= National Campaign Committee for Unemployment Insurance =

The National Campaign Committee for Unemployment Insurance (NCCUI) was a mass organization of the Communist Party USA established in October 1930 in an effort to build a radical movement around the issue of unemployment insurance, thereby advancing the American Communist Party's cause. Headed by Alfred Wagenknecht, the NCCUI gathered a claimed 1.4 million petition signatures, which were presented to United States Congress amidst a heightened police presence on February 10, 1931. Three of the group's 140 delegates were expelled from the gallery of the U.S. Senate on that date for interrupting the debate.

==Organizational history==

With the deepening of the Great Depression in 1930, the Communist International (Comintern) based in Moscow began to see millions of unemployed workers around the world as a fertile field for the sowing of revolutionary ideas. Directives were issued to the member parties of the Comintern instructing that efforts be made for the organization of the unemployed and to attempt to build a mass movement around the demand for unemployment insurance.

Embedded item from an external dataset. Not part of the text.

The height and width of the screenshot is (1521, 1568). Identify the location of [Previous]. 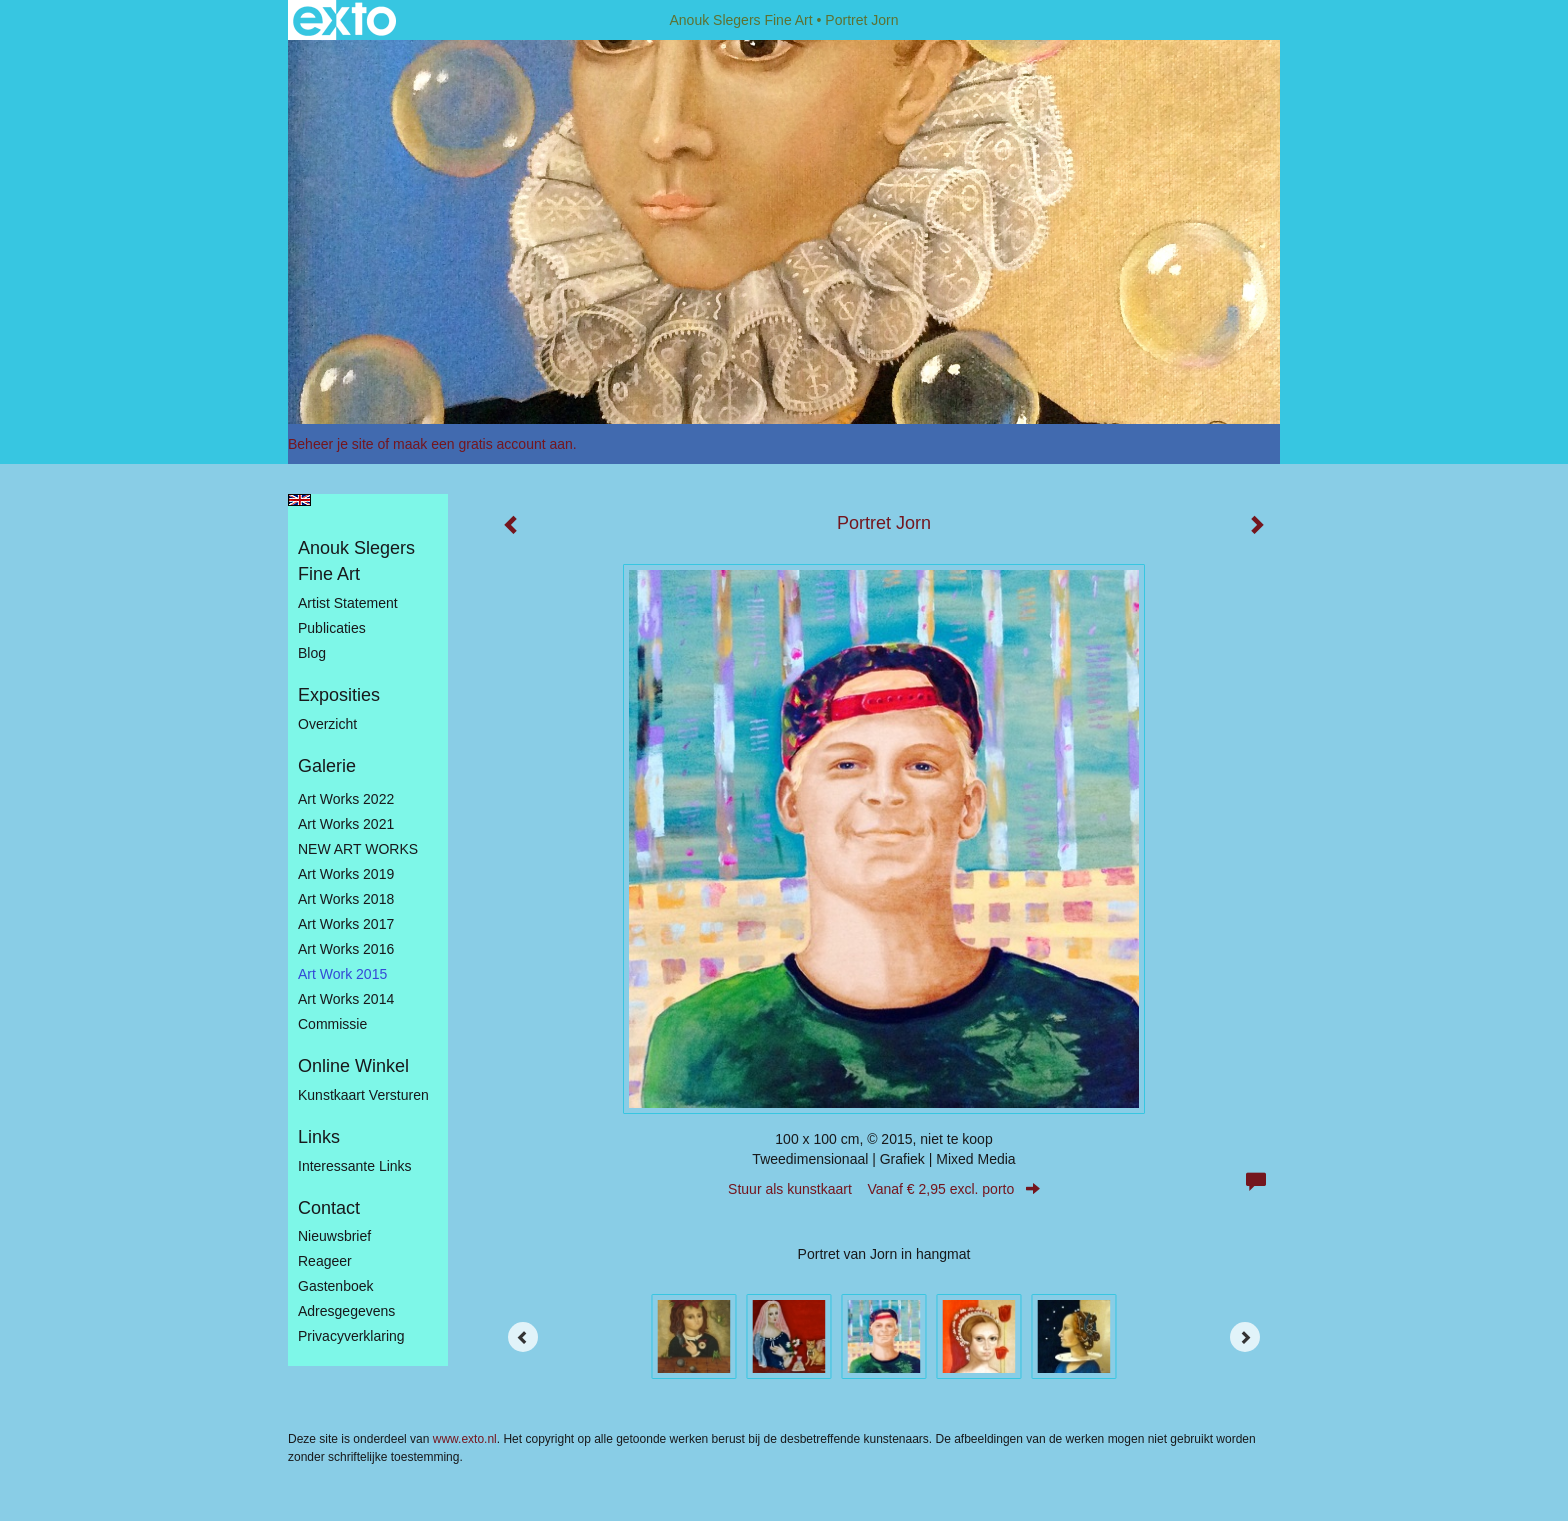
(523, 1337).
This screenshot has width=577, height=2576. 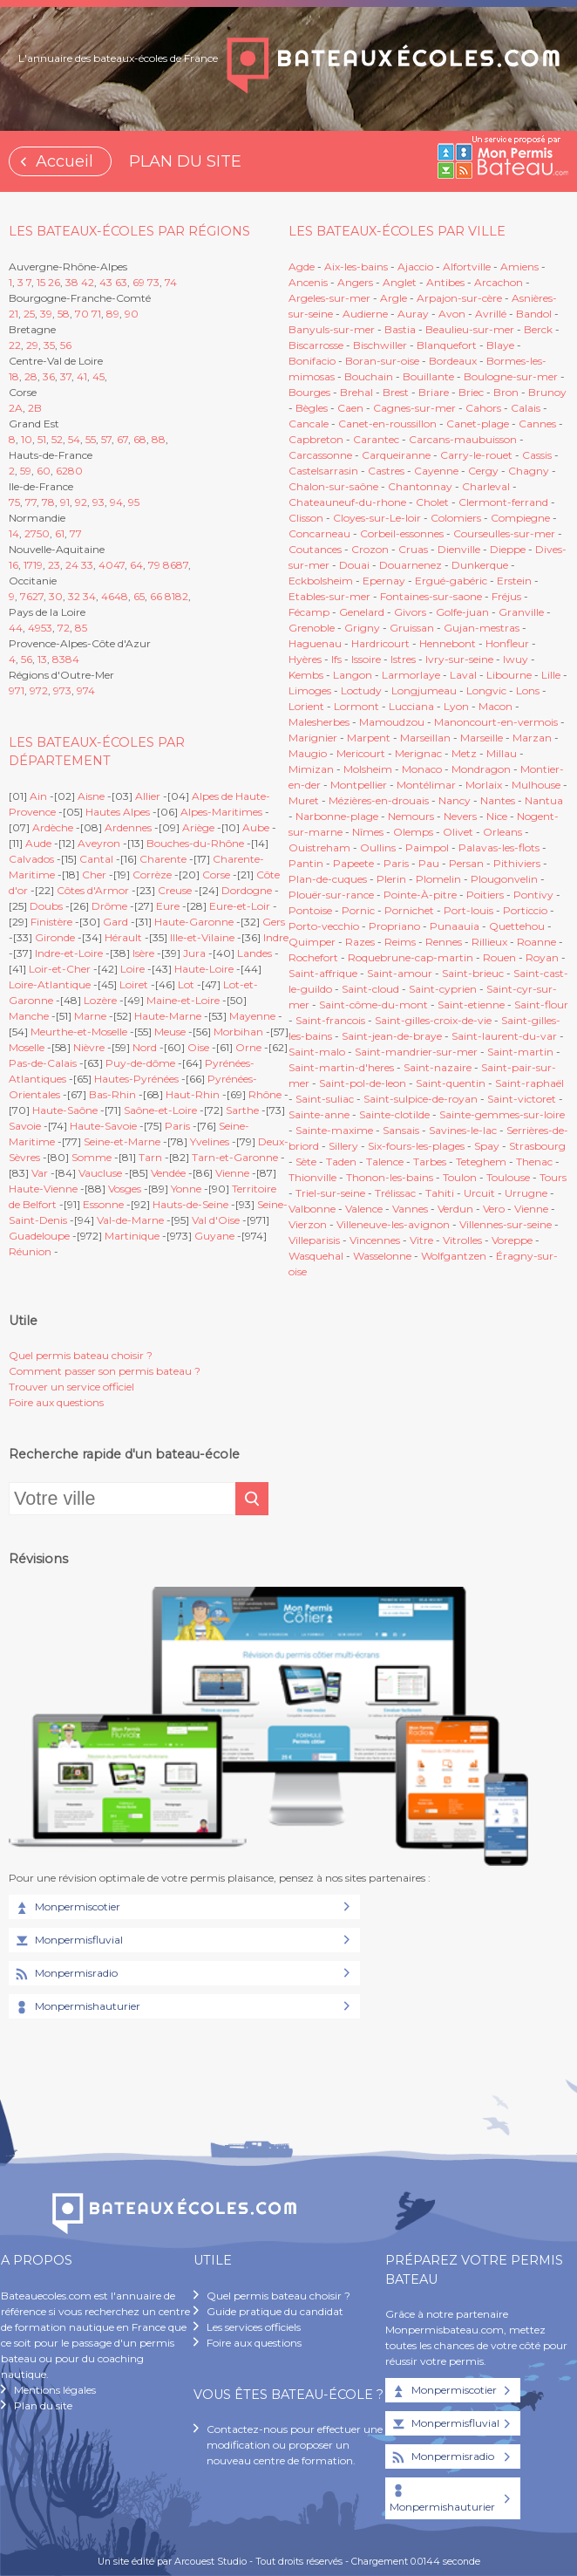 I want to click on Tarbes, so click(x=429, y=1161).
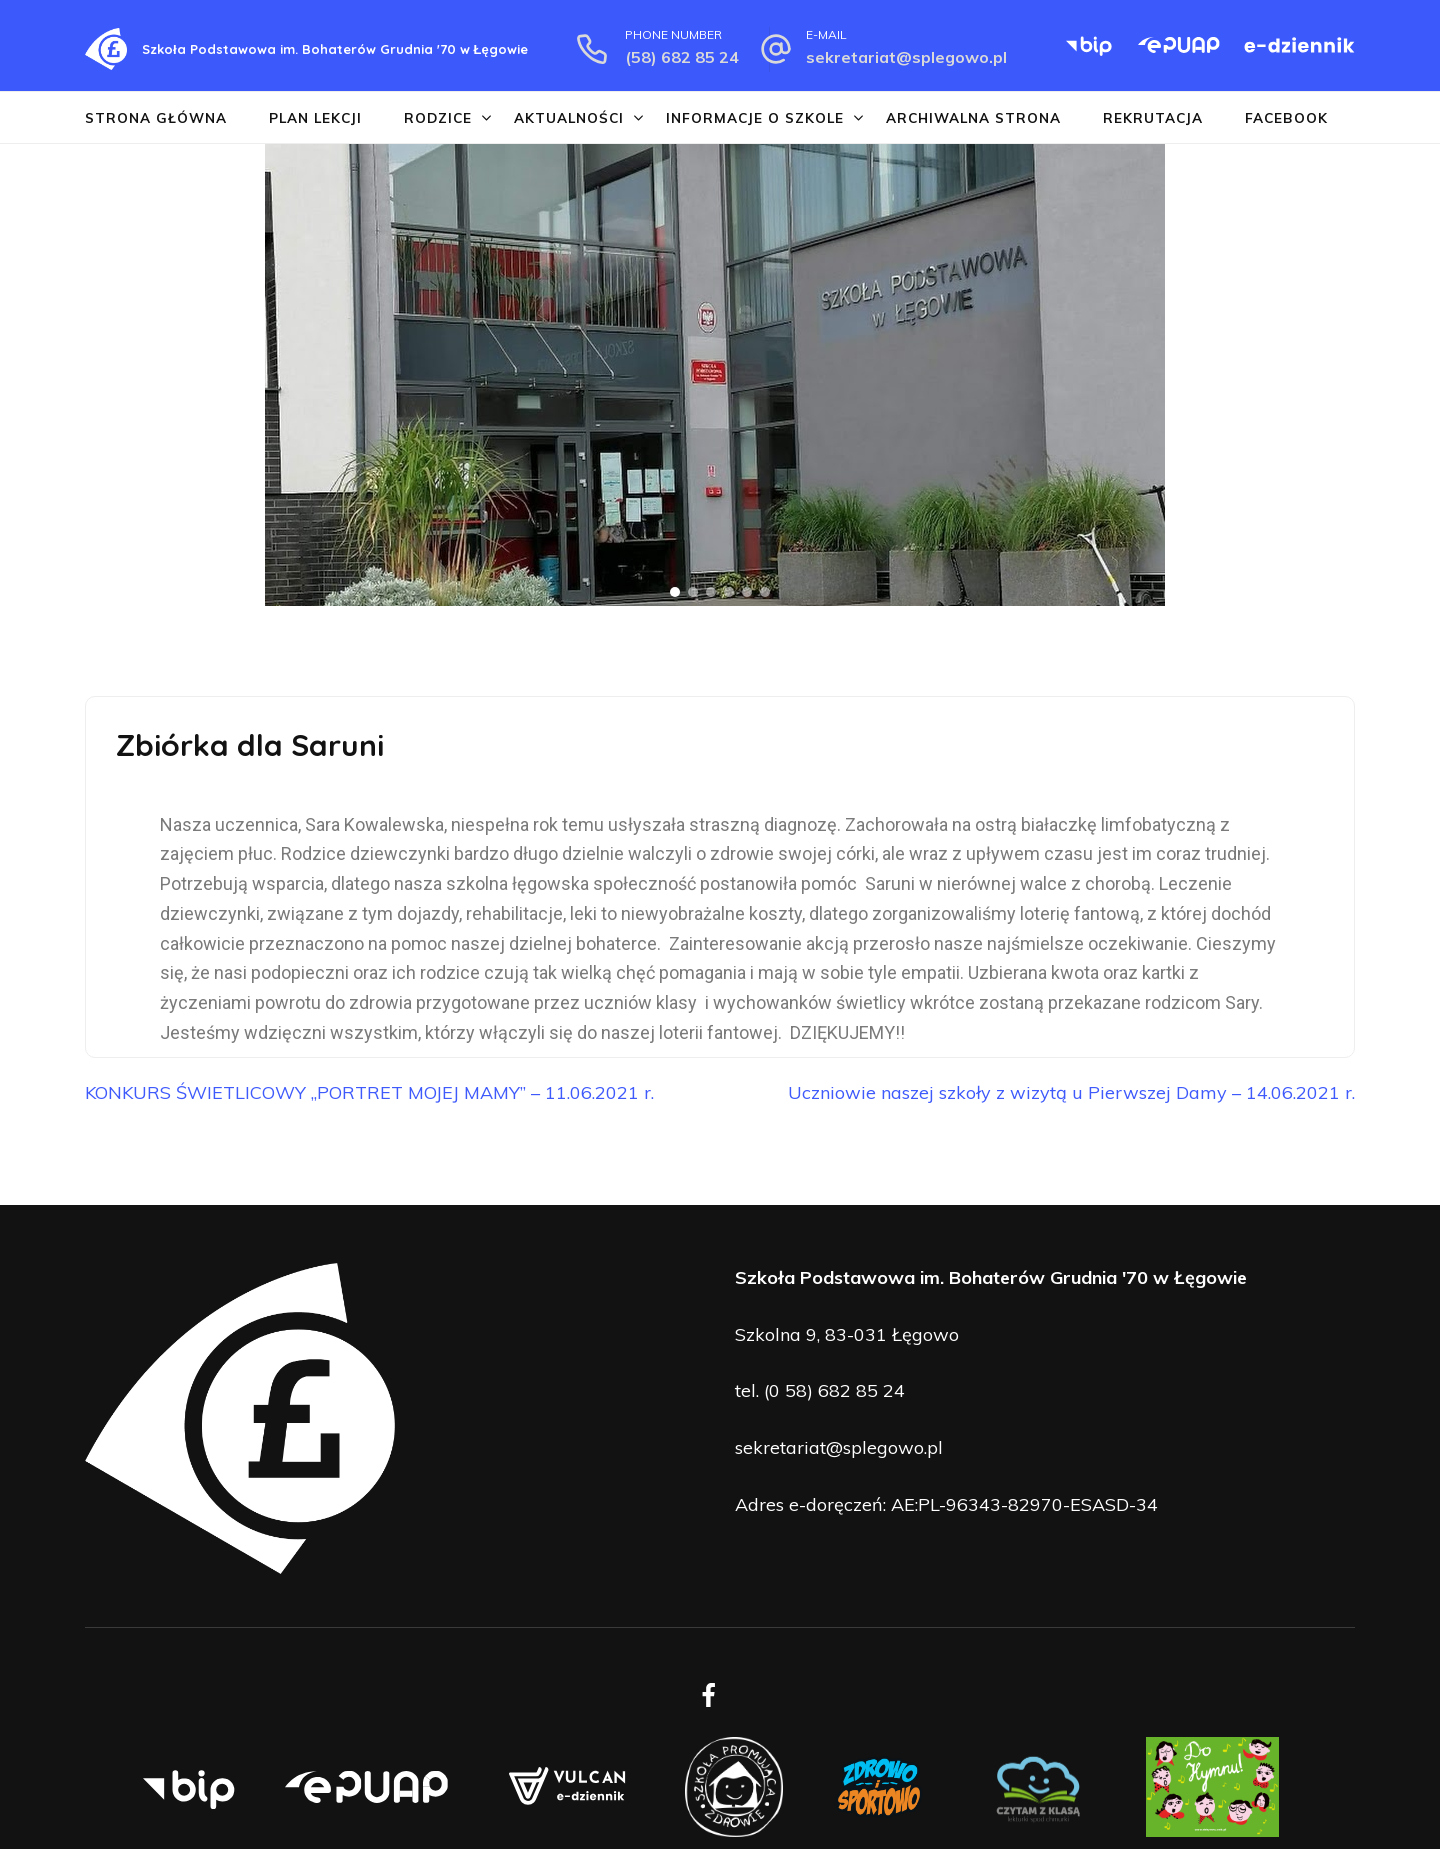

To this end, the decision was made to form a new auxiliary of the Communist Party USA was established to direct the unemployment insurance campaign. On November 11, 1930, representatives of a number of the Communist Party's so-called "mass organizations" (pejoratively known as "front groups") were assembled at a conference held in New York City to establish a new organization known as the National Campaign Committee for Unemployment Insurance. Among those party organizations represented at this gathering were the Communist Party's Unemployed Councils, its newly established fraternal organization the International Workers Order, and the party's radical trade union organization, the Trade Union Unity League.

The gathering determined to launch a petition drive aimed at bringing the signatures of at least 1 million Americans to Congress in an effort to force the adoption of a program of unemployment insurance in the United States. Veteran Communist Party functionary Alfred Wagenknecht was placed in charge of the campaign.

On February 10, 1931, the fruits of the NCCUI's efforts, petitions said to contain some 1.4 million signatures, were brought to Washington, DC by a group of 140 of the organization's active supporters, headed by Wagenknecht. The United States Capitol Police were called out in force in anticipation of the arrival of the Communists.

Three members of the NCCUI were ultimately expelled from the gallery of the U.S. Senate for interrupting debate. After presenting their petitions the group quietly departed the capitol on the next day, with Wagenknecht declaring, "Next time we will not come with signatures. We will come with organized mass power."

The U.S. House of Representatives took up the matter of Communism in America during its floor debate on February 11 with conservatives opining the desirability of deporting alien radicals from America, while progressives such as Rep. Fiorello LaGuardia of New York declaring that Congress should indeed pass some sort of unemployment insurance legislation as a way of undercutting revolutionary sentiment.